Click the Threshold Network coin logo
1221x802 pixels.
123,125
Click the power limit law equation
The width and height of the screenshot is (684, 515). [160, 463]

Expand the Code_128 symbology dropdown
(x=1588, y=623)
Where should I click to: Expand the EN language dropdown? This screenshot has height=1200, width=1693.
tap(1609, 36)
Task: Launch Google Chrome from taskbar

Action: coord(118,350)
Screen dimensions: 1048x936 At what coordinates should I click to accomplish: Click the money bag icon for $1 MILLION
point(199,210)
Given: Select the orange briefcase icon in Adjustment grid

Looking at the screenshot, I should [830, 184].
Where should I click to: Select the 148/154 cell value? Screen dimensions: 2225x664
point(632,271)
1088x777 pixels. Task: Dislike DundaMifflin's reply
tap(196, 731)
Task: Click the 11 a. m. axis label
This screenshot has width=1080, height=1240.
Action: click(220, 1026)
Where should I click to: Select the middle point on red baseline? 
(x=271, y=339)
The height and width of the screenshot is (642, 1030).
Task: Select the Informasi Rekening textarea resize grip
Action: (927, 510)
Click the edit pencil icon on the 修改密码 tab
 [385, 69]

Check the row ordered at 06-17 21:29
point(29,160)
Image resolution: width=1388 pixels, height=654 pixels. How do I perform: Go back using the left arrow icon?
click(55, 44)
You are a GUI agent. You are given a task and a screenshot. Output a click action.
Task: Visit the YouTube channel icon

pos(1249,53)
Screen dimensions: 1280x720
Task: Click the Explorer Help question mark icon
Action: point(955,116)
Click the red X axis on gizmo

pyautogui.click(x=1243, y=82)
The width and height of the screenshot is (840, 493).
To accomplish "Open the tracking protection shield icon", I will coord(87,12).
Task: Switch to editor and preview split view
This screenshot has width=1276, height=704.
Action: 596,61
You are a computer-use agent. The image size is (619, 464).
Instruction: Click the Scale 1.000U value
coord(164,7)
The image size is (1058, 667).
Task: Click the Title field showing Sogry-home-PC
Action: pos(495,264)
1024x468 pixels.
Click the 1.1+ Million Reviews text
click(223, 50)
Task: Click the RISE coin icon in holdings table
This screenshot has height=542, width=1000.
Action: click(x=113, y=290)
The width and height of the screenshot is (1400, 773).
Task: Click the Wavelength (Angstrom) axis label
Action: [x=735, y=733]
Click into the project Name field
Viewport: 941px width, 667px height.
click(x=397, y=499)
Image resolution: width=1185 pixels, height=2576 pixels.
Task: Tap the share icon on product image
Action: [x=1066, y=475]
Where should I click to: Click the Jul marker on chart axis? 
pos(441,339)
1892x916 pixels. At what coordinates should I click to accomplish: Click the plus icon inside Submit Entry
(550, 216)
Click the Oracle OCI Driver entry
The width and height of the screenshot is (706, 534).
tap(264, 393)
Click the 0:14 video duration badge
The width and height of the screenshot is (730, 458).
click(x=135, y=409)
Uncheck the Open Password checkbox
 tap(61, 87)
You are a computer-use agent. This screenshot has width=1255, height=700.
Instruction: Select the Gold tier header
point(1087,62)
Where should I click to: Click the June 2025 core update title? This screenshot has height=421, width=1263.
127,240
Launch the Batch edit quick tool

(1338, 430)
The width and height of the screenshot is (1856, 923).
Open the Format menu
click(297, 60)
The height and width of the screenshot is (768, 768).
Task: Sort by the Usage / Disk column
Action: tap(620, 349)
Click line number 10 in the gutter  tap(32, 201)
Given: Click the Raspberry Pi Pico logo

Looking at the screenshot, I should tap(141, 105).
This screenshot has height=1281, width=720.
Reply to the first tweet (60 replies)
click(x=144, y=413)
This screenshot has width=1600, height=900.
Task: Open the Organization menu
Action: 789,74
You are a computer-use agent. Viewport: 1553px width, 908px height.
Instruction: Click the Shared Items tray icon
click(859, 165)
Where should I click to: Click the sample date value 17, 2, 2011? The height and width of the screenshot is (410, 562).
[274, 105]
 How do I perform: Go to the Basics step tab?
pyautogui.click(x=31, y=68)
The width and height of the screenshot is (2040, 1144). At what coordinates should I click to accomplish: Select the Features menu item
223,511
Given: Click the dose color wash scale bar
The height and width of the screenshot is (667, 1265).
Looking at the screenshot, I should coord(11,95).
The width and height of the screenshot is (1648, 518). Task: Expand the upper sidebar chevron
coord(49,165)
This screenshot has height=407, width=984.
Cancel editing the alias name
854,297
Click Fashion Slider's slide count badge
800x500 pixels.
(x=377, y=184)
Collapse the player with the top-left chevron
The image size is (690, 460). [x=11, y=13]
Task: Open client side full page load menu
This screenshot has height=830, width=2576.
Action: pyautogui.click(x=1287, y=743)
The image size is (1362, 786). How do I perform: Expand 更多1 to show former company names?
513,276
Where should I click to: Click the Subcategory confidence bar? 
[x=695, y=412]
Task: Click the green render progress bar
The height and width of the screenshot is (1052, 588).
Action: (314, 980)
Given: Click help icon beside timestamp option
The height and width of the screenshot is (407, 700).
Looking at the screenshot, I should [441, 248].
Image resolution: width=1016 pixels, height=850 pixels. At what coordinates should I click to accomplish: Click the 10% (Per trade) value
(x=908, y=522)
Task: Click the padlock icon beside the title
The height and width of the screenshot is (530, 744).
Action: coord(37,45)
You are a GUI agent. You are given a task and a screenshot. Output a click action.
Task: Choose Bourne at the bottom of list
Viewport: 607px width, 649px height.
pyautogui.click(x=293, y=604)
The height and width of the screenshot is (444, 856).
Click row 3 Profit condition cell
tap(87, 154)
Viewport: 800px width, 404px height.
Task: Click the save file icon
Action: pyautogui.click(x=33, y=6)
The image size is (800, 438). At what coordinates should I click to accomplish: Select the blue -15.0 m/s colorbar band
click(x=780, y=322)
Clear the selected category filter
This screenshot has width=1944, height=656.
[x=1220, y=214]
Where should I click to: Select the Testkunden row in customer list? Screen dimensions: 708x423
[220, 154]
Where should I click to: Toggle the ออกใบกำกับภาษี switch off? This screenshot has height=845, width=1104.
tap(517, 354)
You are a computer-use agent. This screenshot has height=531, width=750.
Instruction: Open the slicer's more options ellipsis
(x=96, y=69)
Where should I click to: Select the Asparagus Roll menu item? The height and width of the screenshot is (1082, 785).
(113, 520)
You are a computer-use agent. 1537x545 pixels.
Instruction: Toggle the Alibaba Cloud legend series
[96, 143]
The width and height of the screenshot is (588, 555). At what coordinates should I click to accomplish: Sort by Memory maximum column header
^^^^
**Problem to work on:**
Every record must be repeated precisely and in full.

**Answer to this exercise:**
Click the Threshold Network coin logo
1221x802 pixels.
123,125
Click the power limit law equation
The width and height of the screenshot is (684, 515). [160, 463]

Expand the Code_128 symbology dropdown
(x=1588, y=623)
Where should I click to: Expand the EN language dropdown? This screenshot has height=1200, width=1693.
tap(1609, 36)
Task: Launch Google Chrome from taskbar

Action: coord(118,350)
Screen dimensions: 1048x936 At what coordinates should I click to accomplish: Click the money bag icon for $1 MILLION
point(199,210)
Given: Select the orange briefcase icon in Adjustment grid

Looking at the screenshot, I should [830, 184].
Where should I click to: Select the 148/154 cell value? Screen dimensions: 2225x664
point(632,271)
1088x777 pixels. Task: Dislike DundaMifflin's reply
tap(196, 731)
Task: Click the 11 a. m. axis label
This screenshot has width=1080, height=1240.
Action: click(220, 1026)
Where should I click to: Select the middle point on red baseline? 
(x=271, y=339)
The height and width of the screenshot is (642, 1030).
Task: Select the Informasi Rekening textarea resize grip
Action: (927, 510)
Click the edit pencil icon on the 修改密码 tab
 [385, 69]

Check the row ordered at 06-17 21:29
point(29,160)
Image resolution: width=1388 pixels, height=654 pixels. How do I perform: Go back using the left arrow icon?
click(55, 44)
You are a GUI agent. You are given a task and a screenshot. Output a click action.
Task: Visit the YouTube channel icon

pos(1249,53)
Screen dimensions: 1280x720
Task: Click the Explorer Help question mark icon
Action: point(955,116)
Click the red X axis on gizmo

pyautogui.click(x=1243, y=82)
The width and height of the screenshot is (840, 493).
To accomplish "Open the tracking protection shield icon", I will coord(87,12).
Task: Switch to editor and preview split view
This screenshot has width=1276, height=704.
Action: 596,61
You are a computer-use agent. The image size is (619, 464).
Instruction: Click the Scale 1.000U value
coord(164,7)
The image size is (1058, 667).
Task: Click the Title field showing Sogry-home-PC
Action: pos(495,264)
1024x468 pixels.
Click the 1.1+ Million Reviews text
click(223, 50)
Task: Click the RISE coin icon in holdings table
This screenshot has height=542, width=1000.
Action: click(x=113, y=290)
The width and height of the screenshot is (1400, 773).
Task: Click the Wavelength (Angstrom) axis label
Action: [x=735, y=733]
Click into the project Name field
Viewport: 941px width, 667px height.
click(x=397, y=499)
Image resolution: width=1185 pixels, height=2576 pixels.
Task: Tap the share icon on product image
Action: [x=1066, y=475]
Where should I click to: Click the Jul marker on chart axis? 
pos(441,339)
1892x916 pixels. At what coordinates should I click to accomplish: Click the plus icon inside Submit Entry
(550, 216)
Click the Oracle OCI Driver entry
The width and height of the screenshot is (706, 534).
tap(264, 393)
Click the 0:14 video duration badge
The width and height of the screenshot is (730, 458).
click(x=135, y=409)
Uncheck the Open Password checkbox
 tap(61, 87)
You are a computer-use agent. This screenshot has width=1255, height=700.
Instruction: Select the Gold tier header
point(1087,62)
Where should I click to: Click the June 2025 core update title? This screenshot has height=421, width=1263.
127,240
Launch the Batch edit quick tool

(1338, 430)
The width and height of the screenshot is (1856, 923).
Open the Format menu
click(297, 60)
The height and width of the screenshot is (768, 768).
Task: Sort by the Usage / Disk column
Action: tap(620, 349)
Click line number 10 in the gutter  tap(32, 201)
Given: Click the Raspberry Pi Pico logo

Looking at the screenshot, I should tap(141, 105).
This screenshot has height=1281, width=720.
Reply to the first tweet (60 replies)
click(x=144, y=413)
This screenshot has width=1600, height=900.
Task: Open the Organization menu
Action: 789,74
You are a computer-use agent. Viewport: 1553px width, 908px height.
Instruction: Click the Shared Items tray icon
click(859, 165)
Where should I click to: Click the sample date value 17, 2, 2011? The height and width of the screenshot is (410, 562).
[274, 105]
 How do I perform: Go to the Basics step tab?
pyautogui.click(x=31, y=68)
The width and height of the screenshot is (2040, 1144). At what coordinates should I click to accomplish: Select the Features menu item
223,511
Given: Click the dose color wash scale bar
The height and width of the screenshot is (667, 1265).
Looking at the screenshot, I should coord(11,95).
The width and height of the screenshot is (1648, 518). Task: Expand the upper sidebar chevron
coord(49,165)
This screenshot has height=407, width=984.
Cancel editing the alias name
854,297
Click Fashion Slider's slide count badge
800x500 pixels.
(x=377, y=184)
Collapse the player with the top-left chevron
The image size is (690, 460). [x=11, y=13]
Task: Open client side full page load menu
This screenshot has height=830, width=2576.
Action: pyautogui.click(x=1287, y=743)
The image size is (1362, 786). How do I perform: Expand 更多1 to show former company names?
513,276
Where should I click to: Click the Subcategory confidence bar? 
[x=695, y=412]
Task: Click the green render progress bar
The height and width of the screenshot is (1052, 588).
Action: (314, 980)
Given: Click help icon beside timestamp option
The height and width of the screenshot is (407, 700).
Looking at the screenshot, I should [441, 248].
Image resolution: width=1016 pixels, height=850 pixels. At what coordinates should I click to accomplish: Click the 10% (Per trade) value
(x=908, y=522)
Task: Click the padlock icon beside the title
The height and width of the screenshot is (530, 744).
Action: coord(37,45)
You are a GUI agent. You are given a task and a screenshot. Output a click action.
Task: Choose Bourne at the bottom of list
Viewport: 607px width, 649px height.
pyautogui.click(x=293, y=604)
The height and width of the screenshot is (444, 856).
Click row 3 Profit condition cell
tap(87, 154)
Viewport: 800px width, 404px height.
Task: Click the save file icon
Action: pyautogui.click(x=33, y=6)
The image size is (800, 438). At what coordinates should I click to accomplish: Select the blue -15.0 m/s colorbar band
click(x=780, y=322)
Clear the selected category filter
This screenshot has width=1944, height=656.
[x=1220, y=214]
Where should I click to: Select the Testkunden row in customer list? Screen dimensions: 708x423
[220, 154]
Where should I click to: Toggle the ออกใบกำกับภาษี switch off? This screenshot has height=845, width=1104.
tap(517, 354)
You are a computer-use agent. This screenshot has height=531, width=750.
Instruction: Open the slicer's more options ellipsis
(x=96, y=69)
Where should I click to: Select the Asparagus Roll menu item? The height and width of the screenshot is (1082, 785).
(113, 520)
You are a computer-use agent. 1537x545 pixels.
Instruction: Toggle the Alibaba Cloud legend series
[96, 143]
The width and height of the screenshot is (588, 555). At what coordinates should I click to accomplish: Sort by Memory maximum column header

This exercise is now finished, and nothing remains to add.